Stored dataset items

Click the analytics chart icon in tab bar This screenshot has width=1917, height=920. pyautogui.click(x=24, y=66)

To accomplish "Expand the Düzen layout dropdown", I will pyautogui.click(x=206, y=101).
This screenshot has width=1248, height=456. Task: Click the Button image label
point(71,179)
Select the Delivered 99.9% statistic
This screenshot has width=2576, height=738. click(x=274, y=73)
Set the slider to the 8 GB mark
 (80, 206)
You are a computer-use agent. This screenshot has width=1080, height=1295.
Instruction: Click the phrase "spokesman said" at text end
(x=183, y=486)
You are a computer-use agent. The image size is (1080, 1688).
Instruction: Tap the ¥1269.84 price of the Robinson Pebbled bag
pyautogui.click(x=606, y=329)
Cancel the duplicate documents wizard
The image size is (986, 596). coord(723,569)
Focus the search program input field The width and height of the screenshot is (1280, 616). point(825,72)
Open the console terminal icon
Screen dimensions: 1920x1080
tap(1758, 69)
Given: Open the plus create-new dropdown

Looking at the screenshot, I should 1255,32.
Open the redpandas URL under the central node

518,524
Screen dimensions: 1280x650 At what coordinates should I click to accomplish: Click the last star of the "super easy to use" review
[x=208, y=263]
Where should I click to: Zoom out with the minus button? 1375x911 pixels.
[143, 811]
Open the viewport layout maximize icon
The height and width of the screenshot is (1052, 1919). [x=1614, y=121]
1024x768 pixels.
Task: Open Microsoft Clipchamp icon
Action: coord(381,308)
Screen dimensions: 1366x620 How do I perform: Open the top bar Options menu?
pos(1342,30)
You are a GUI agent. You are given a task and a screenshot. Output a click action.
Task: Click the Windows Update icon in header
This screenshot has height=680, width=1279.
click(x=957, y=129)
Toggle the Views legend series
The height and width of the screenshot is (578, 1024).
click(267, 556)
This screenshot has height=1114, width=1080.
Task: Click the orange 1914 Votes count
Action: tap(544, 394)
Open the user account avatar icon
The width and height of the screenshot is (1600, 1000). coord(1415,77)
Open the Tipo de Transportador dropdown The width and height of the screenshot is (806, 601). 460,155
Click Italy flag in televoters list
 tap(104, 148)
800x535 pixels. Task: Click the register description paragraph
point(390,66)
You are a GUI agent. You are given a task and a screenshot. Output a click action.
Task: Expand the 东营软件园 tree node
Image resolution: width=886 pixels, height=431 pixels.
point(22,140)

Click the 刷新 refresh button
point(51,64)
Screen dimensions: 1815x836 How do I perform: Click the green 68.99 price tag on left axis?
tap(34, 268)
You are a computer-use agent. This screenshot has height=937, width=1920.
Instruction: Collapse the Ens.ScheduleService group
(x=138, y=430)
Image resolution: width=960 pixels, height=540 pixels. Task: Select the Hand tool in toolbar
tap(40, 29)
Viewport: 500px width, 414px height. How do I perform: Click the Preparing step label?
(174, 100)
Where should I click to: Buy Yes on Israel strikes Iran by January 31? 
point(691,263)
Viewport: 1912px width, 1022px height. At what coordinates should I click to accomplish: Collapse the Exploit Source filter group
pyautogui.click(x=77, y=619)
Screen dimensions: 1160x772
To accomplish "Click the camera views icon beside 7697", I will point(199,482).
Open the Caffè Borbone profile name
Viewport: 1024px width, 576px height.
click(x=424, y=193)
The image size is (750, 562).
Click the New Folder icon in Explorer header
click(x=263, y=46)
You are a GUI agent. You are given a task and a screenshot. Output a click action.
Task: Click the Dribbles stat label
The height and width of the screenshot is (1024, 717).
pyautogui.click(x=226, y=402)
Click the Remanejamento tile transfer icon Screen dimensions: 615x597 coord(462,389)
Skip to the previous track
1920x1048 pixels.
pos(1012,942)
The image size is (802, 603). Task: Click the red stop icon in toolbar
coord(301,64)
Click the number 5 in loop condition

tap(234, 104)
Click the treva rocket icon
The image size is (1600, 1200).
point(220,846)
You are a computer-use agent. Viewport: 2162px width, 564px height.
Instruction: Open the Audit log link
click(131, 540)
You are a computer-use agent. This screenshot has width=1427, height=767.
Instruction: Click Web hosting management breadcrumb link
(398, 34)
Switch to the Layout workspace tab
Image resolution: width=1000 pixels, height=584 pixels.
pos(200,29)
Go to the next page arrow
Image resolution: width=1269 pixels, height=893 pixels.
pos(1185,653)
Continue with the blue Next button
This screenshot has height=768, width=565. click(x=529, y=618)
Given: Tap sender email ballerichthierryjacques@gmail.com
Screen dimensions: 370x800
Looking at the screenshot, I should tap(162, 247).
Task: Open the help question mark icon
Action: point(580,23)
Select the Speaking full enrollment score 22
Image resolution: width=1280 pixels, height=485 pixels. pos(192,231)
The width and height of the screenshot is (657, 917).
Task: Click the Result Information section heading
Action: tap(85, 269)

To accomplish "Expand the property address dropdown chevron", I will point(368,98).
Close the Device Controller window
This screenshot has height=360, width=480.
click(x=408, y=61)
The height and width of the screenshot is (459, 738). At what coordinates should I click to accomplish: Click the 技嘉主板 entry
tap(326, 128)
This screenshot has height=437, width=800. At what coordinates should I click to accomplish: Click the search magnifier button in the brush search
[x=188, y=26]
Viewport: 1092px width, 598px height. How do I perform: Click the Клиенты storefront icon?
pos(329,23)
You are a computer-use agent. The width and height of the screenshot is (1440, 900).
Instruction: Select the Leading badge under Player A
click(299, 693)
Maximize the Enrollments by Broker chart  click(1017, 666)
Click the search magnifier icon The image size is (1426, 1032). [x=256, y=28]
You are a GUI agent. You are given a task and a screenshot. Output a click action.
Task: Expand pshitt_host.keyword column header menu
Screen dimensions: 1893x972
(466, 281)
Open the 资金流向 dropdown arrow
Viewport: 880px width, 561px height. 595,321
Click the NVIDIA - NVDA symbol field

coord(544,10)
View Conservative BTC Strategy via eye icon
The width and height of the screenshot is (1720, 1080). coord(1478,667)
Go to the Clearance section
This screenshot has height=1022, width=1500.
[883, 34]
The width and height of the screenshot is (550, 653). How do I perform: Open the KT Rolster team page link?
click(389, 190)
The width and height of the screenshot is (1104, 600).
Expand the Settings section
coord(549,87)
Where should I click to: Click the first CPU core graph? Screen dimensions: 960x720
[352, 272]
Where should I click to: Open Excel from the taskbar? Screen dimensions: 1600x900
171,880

Prompt
The lines above that hold the word "chart" need counting; write the count and nothing more.

Task solution
2